The trail continued for perhaps another ½ mile, and then abruptly stopped. Towering rock walls encompassed three sides, and you could see where the rainwater would fall into the canyon if you craned your neck ‘way back, looking at the rim far above.
The fellow that passed me was perched upon a rock, sipping some water. We chatted a bit about the trail and Big Bend in general. He was from Fort Worth, and said he tried to get out this way as often as he could. Except in the summer. I mentioned that I was from Northern New England, where a hot day in the summer might be 80°. He laughed and said that would be a great day here. He said Big Bend was only enjoyable from November through March for hiking, and I didn’t argue. I’ve spent summertime months in Texas- it gets incredibly hot.

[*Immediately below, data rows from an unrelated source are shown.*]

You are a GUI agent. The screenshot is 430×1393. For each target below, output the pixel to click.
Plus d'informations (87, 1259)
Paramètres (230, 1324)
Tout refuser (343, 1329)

I asked him if he’d seen the scat along the trail. There was a lot of it. He said yes, and thought it was probably javelina. The park was located at the northern end of the range of these smallish pig-like critters. They’re also known as peccary, or skunk pigs.
After drinking some water, I bade fellow hiker goodbye and began the trek back to the beginning. Once the brief ups and downs were passed, the walk was a steady downhill affair, and it wasn’t long before I was back in the desert, looking towards the trailhead.
The entire walk was just over 4 ½ miles, round trip, with an elevation gain of 1037 feet. It took exactly 2 hours to complete.
Wife and Jeep were still there, as was an impressively customized Wrangler that must have belonged to the man I saw on the trail. As we prepared to depart, we saw a pickup truck in the distance heading our way. We waited for it to reach the parking lot, and then started out towards the paved road, Jeep high in the air once again.
This closed out our exploration of Big Bend National Park for this visit. It is a great park- “must see” in my opinion- and I am already plotting a return. I want to climb some of the impressive peaks of the Chisos Range.
Maybe next year. But not in the summer!